EDUCATIONAL OPPORTUNITIES: Woodworking Machine Setter and Operator Training

Milwaukee Area Technical College - Milwaukee, WI

Milwaukee Area Technical College, 700 W State St, Milwaukee, WI 53233-1443. Milwaukee Area Technical College is a large college located in Milwaukee, Wisconsin. It is a public school with primarily 2-year programs. It has 18,780 students and an admission rate of 54%. Milwaukee Area Technical College has a less than one year and a one to two year program in Cabinetmaking and Millwork/Millwright which graduated zero and eleven students respectively in 2008.

LOCATION INFORMATION: Milwaukee, Wisconsin

Milwaukee, Wisconsin
Milwaukee, Wisconsin photo by Towpilot

Milwaukee is located in Milwaukee County, Wisconsin. It has a population of over 604,477, which has grown by 1.3% over the last ten years. The cost of living index in Milwaukee, 87, is well below the national average. New single-family homes in Milwaukee cost $167,400 on average, which is far less than the state average. In 2008, ninety-six new homes were built in Milwaukee, down from one hundred sixty-seven the previous year.

The three most popular industries for women in Milwaukee are health care, educational services, and finance and insurance.

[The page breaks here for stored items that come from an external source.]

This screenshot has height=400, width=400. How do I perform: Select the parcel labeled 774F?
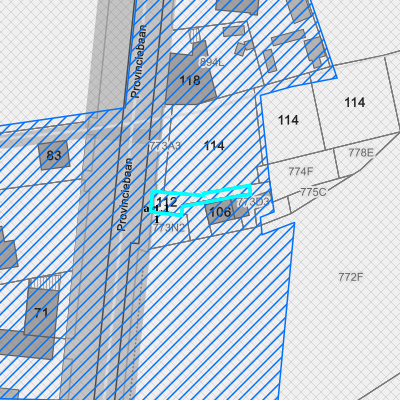point(301,171)
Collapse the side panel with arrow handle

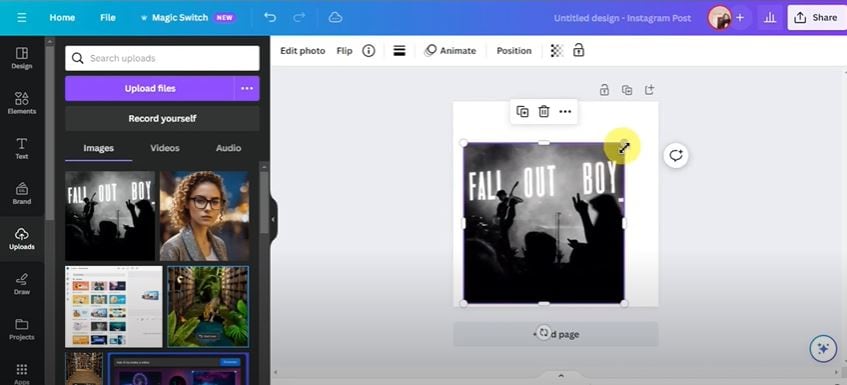[x=273, y=219]
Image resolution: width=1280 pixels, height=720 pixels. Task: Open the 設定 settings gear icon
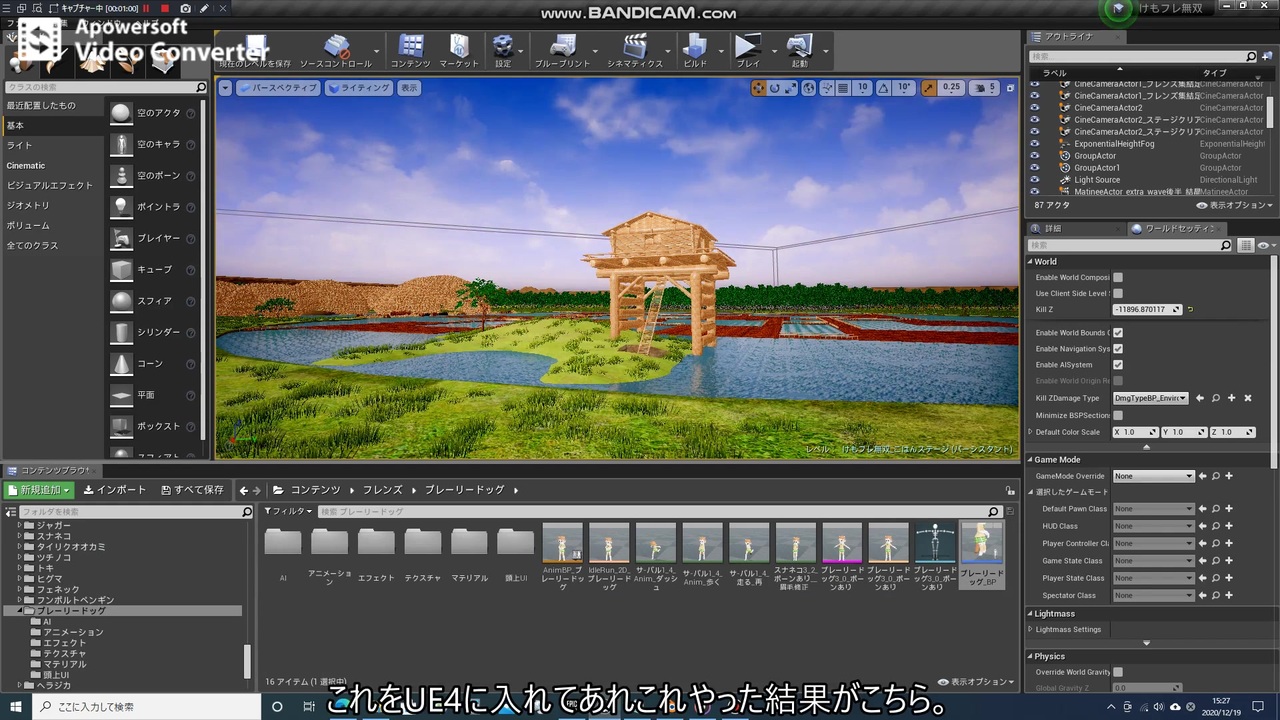coord(503,47)

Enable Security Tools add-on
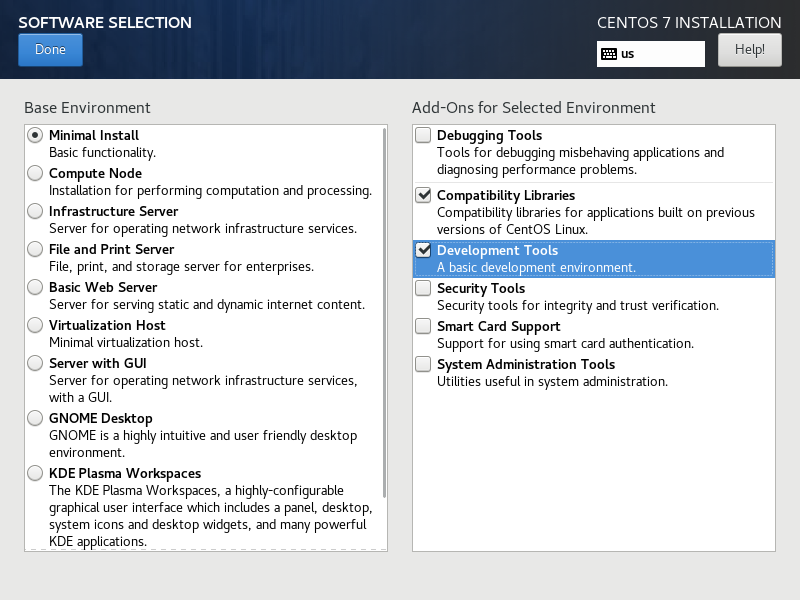424,288
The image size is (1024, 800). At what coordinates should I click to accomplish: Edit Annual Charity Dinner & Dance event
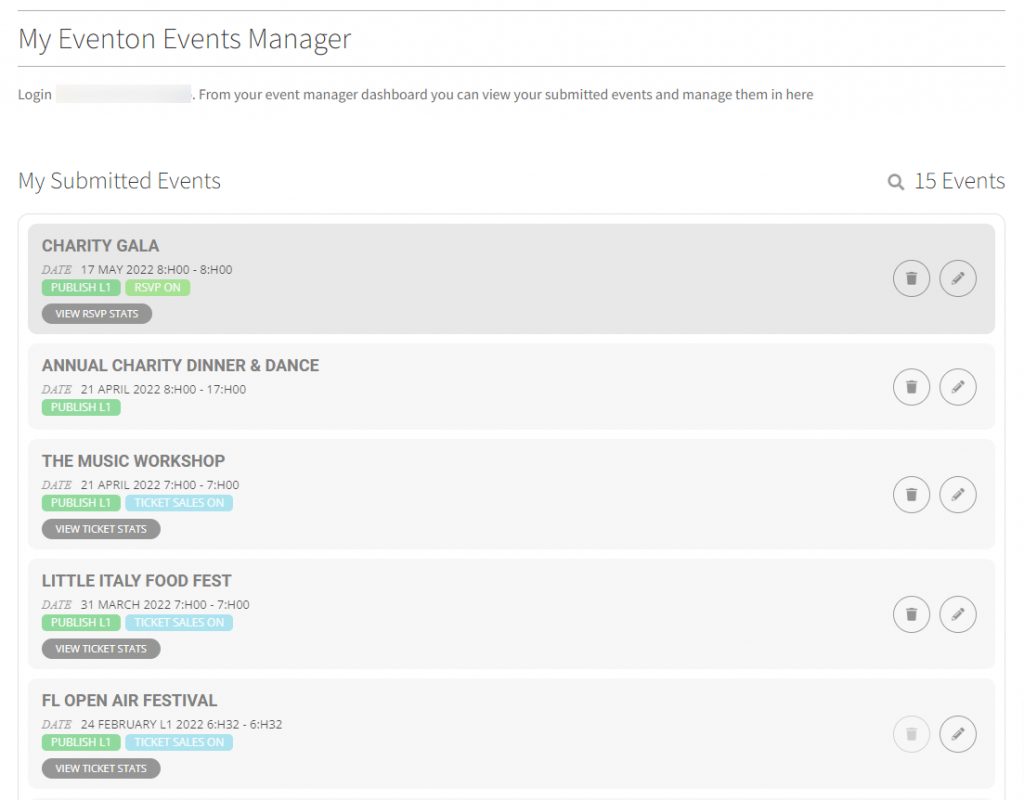[958, 387]
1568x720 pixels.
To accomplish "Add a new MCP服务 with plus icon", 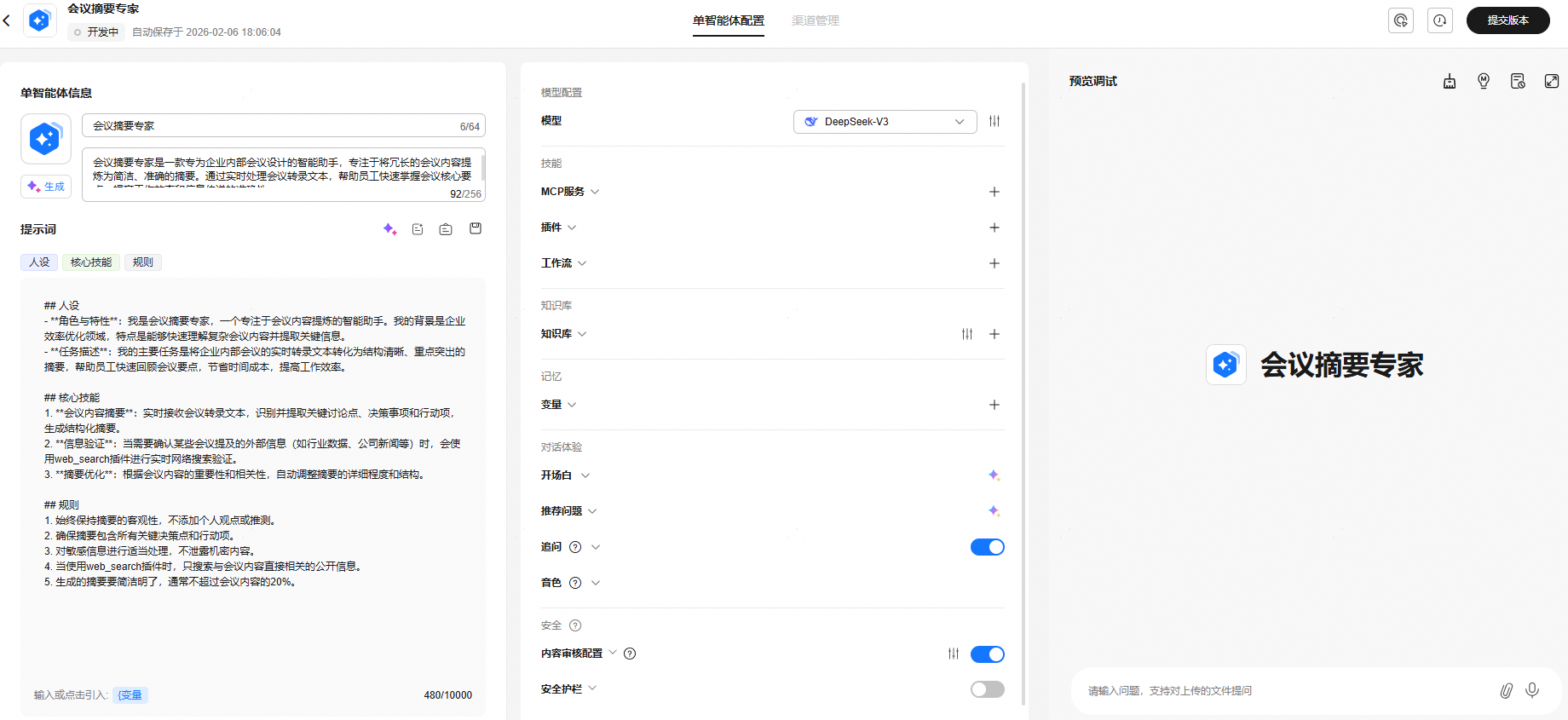I will tap(994, 192).
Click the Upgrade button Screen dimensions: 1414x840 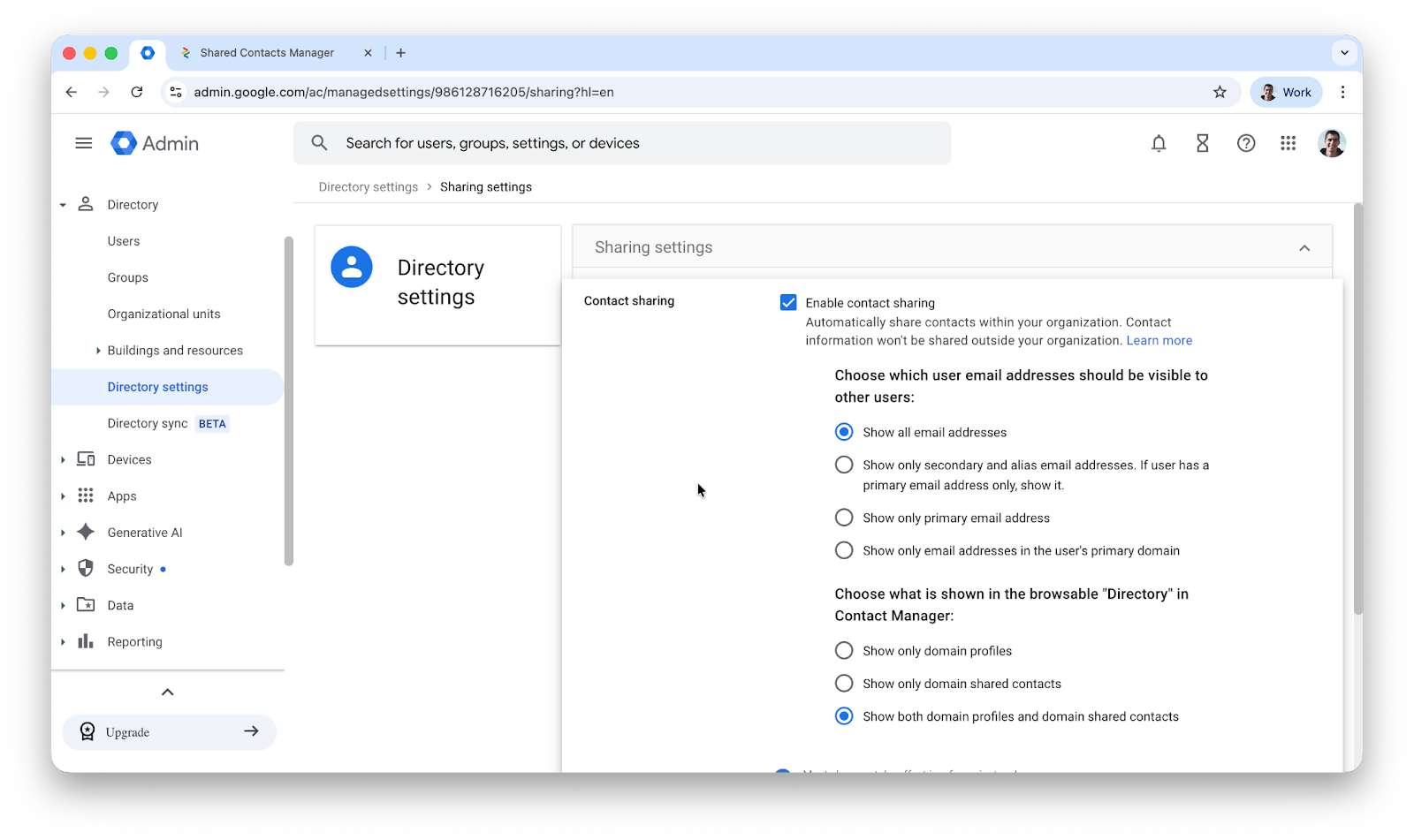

For men, it is administrative and support and waste management services, construction, and accommodation and food services. The average travel time to work is about 23 minutes. More than 18.3% of Milwaukee residents have a bachelor's degree, which is lower than the state average. The percentage of residents with a graduate degree, 6.0%, is lower than the state average.

The unemployment rate in Milwaukee is 10.6%, which is greater than Wisconsin's average of 7.7%.

The percentage of Milwaukee residents that are affiliated with a religious congregation, 47.5%, is less than both the national and state average. Church of the Epiphany, Saint Mark African Methodist Episcopal Church and German Full Gospel Church are among the churches located in Milwaukee. The largest religious groups are the Catholic Church, the Lutheran Church and the Evangelical Lutheran Church in America.

Milwaukee is home to the Caroline Hall and the Wood as well as Cannon Park and Fifth Ward Playground. Shopping malls in the area include Juneau Village Shopping Center, Times Square Shopping Center and Grand Avenue Mall Shopping Center. Visitors to Milwaukee can choose from Edge-O-Town Motel, Manor House Hotel and Days Inn West Allis for temporary stays in the area.